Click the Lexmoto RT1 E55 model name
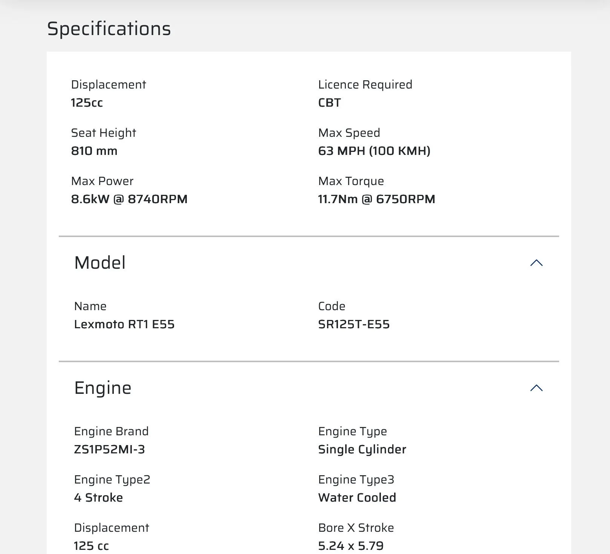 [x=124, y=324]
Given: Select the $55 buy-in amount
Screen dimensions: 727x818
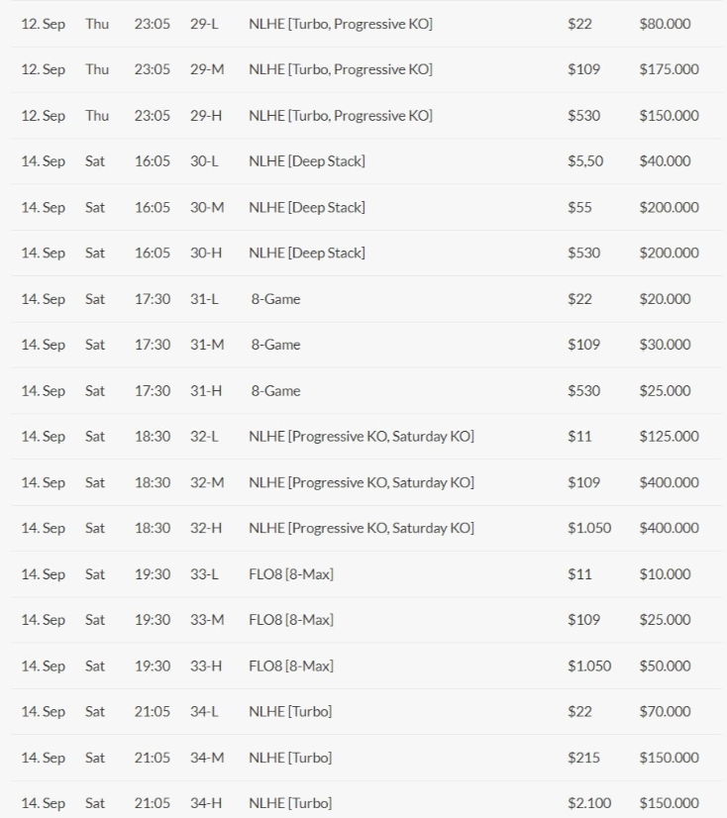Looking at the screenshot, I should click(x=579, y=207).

-=-=-=-=-

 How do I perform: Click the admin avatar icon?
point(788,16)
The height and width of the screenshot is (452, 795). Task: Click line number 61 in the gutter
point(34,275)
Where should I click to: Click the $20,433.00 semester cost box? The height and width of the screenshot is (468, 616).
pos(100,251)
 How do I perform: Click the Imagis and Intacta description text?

-=-=-=-=-

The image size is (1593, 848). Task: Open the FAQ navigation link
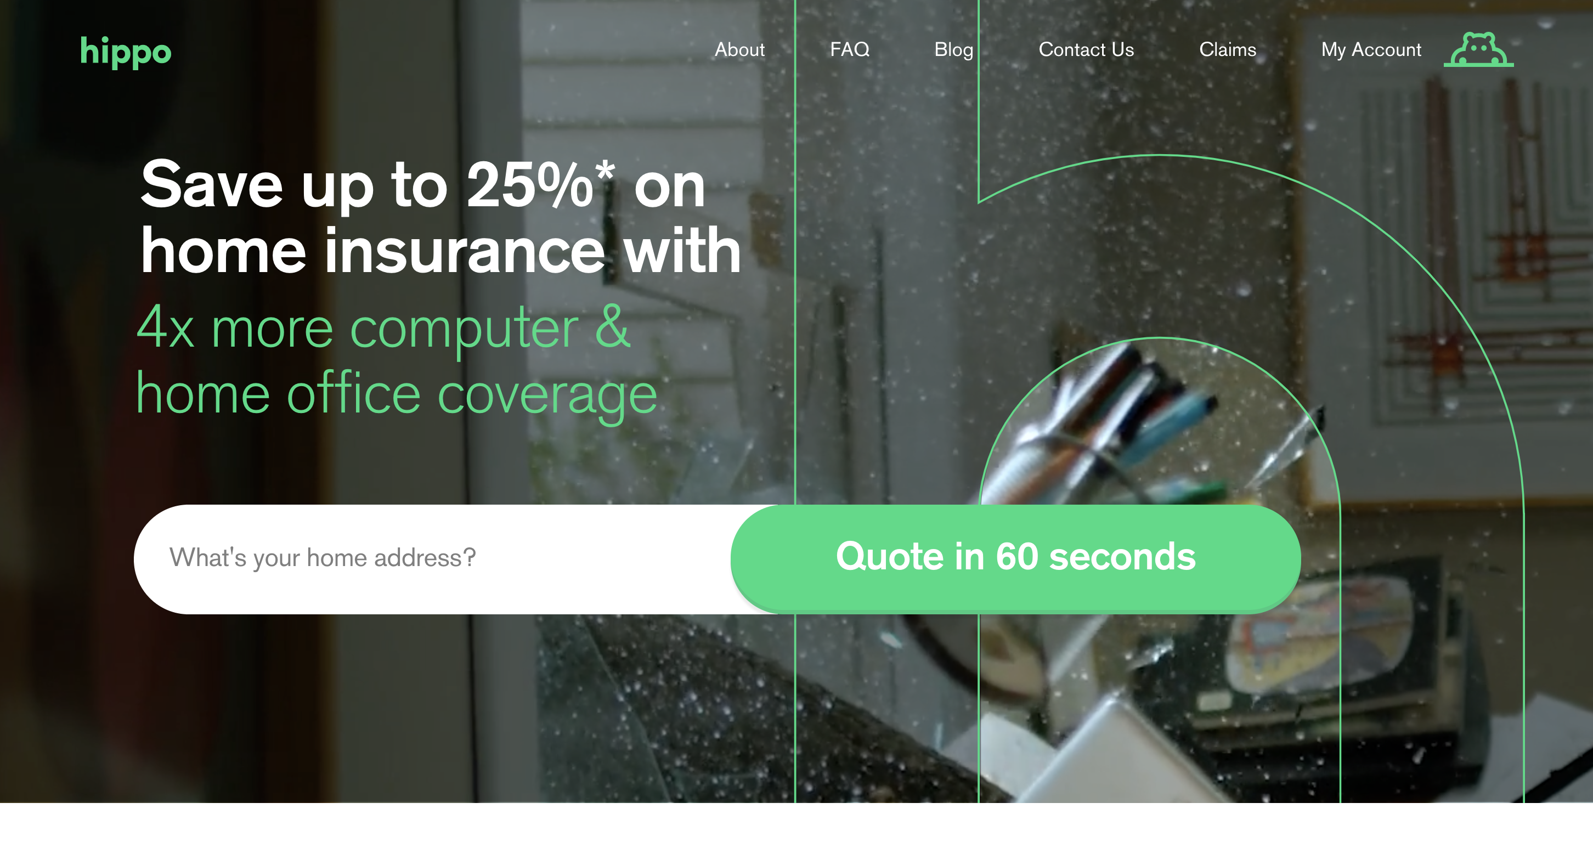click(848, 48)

-=-=-=-=-

Using the data above, reproduce exactly the lines between those holding "The height and width of the screenshot is (452, 795)." and "How do I perform: Click the Imagis", inclusive, and no others.

— WRITTEN ANSWER —
The height and width of the screenshot is (452, 795). Task: Click line number 61 in the gutter
point(34,275)
Where should I click to: Click the $20,433.00 semester cost box? The height and width of the screenshot is (468, 616).
pos(100,251)
 How do I perform: Click the Imagis and Intacta description text?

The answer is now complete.